Home > Other > Maeve > Page 5
Maeve Page 5

by Clayton, Jo;


  Aleytys nodded, got silently to her feet and followed the cludair back under the trees. As they moved away from the clearing, the forest blocked out some of the noise so that it was possible to talk. She thought over what she had seen as she followed the silent, grieving forest man. Then she quickened her pace until she was walking beside him. “I suppose you tried driving it off.”

  “Too many died. Uselessly.” She could hear the pain in his voice. “We couldn’t touch it.”

  Aleytys frowned at the leaf-padded earth that muffled the sound of their feet. “I see. You want to know if I might have a way to kill the machine.” She rubbed her throat and considered the problem. “I think I do. They’d repair it, you know.” She shook her head as he caught eagerly at her arm. “They will repair whatever I do. And they’ll retaliate, hunter. Are you ready to face what that would mean for your people?”

  His first elation faded, replaced by a thoughtful optimism. “The forest is large. And you can break the machine again.”

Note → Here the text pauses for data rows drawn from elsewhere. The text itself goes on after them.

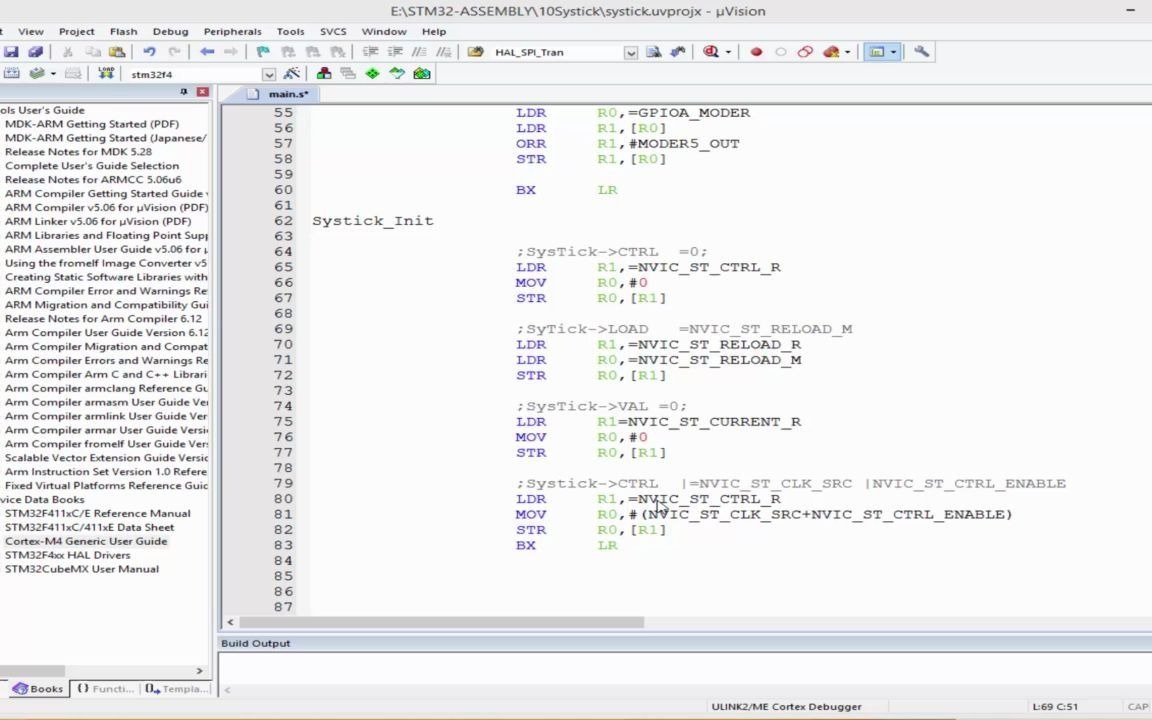Select the Download to Flash tool
The height and width of the screenshot is (720, 1152).
(x=107, y=73)
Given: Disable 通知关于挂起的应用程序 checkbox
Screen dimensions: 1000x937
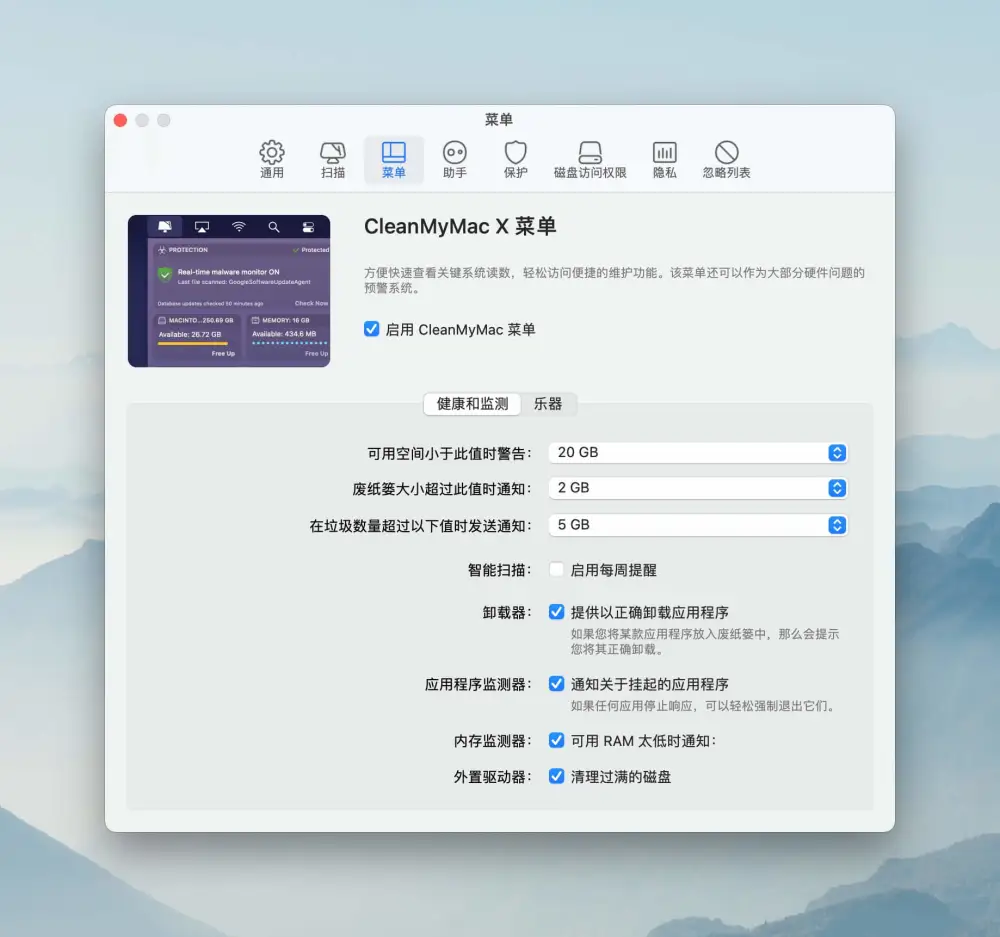Looking at the screenshot, I should (556, 684).
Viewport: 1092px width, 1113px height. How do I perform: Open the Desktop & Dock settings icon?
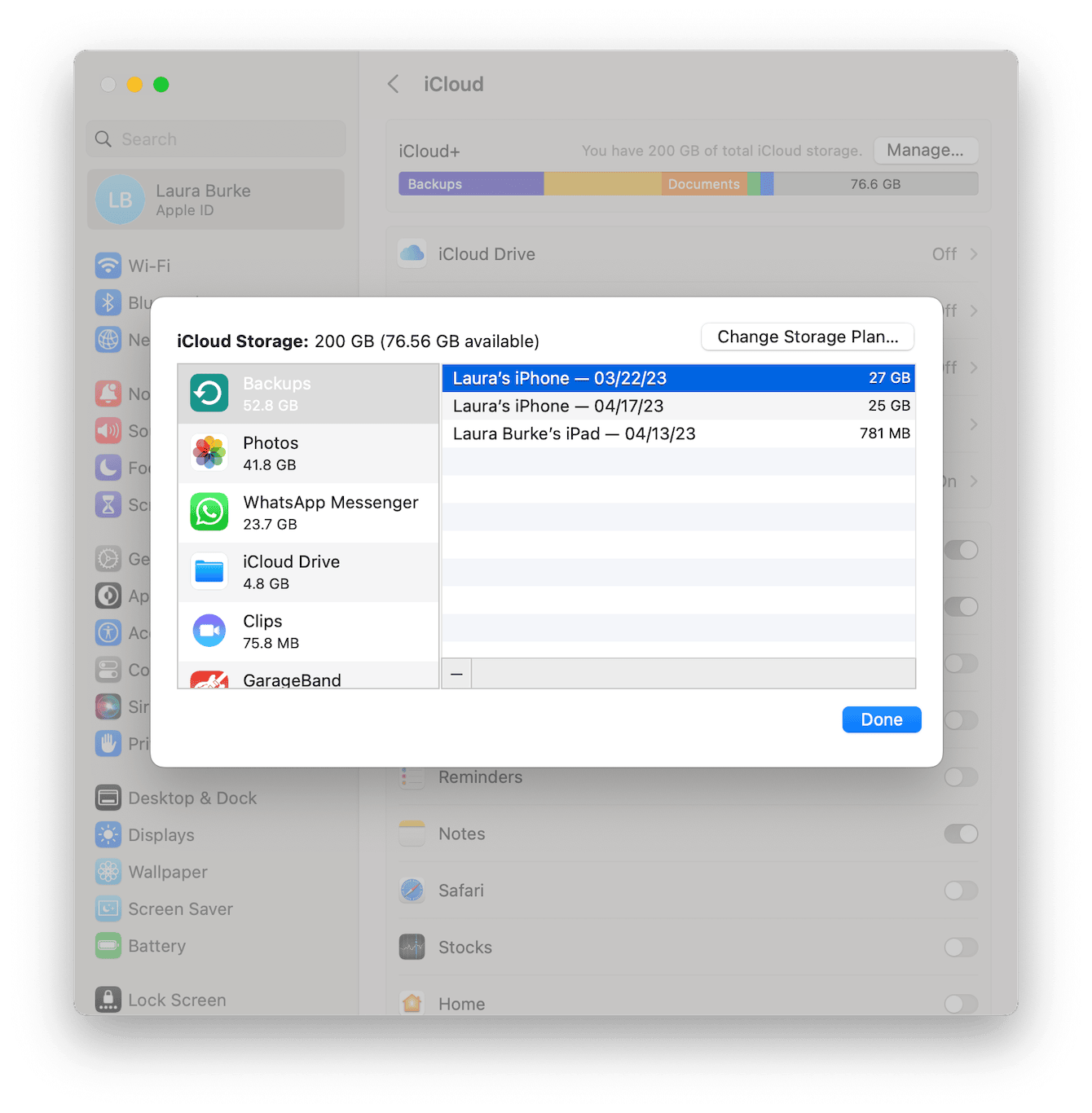coord(108,798)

  “I don’t know this Company, Tipylexne. They might keep fixing the machine for months. I can give you a little of my time but I can’t stay forever.”

  Tipylexne nodded briskly. “I understand. The council will consider.”

  Gwynnor watched the two emerge from the shadows, walking quickly together in quiet companionship. He clenched his fingers into fists until his knuckles ached, wanting to drive them into that exotic face, wanting to hit hit hit the starwoman until she lost that bone-deep certainty that marched her imperiously toward some goal; that gave her power over men who fumbled about in pain and confusion for the little self-knowledge that life seemed willing to allow them.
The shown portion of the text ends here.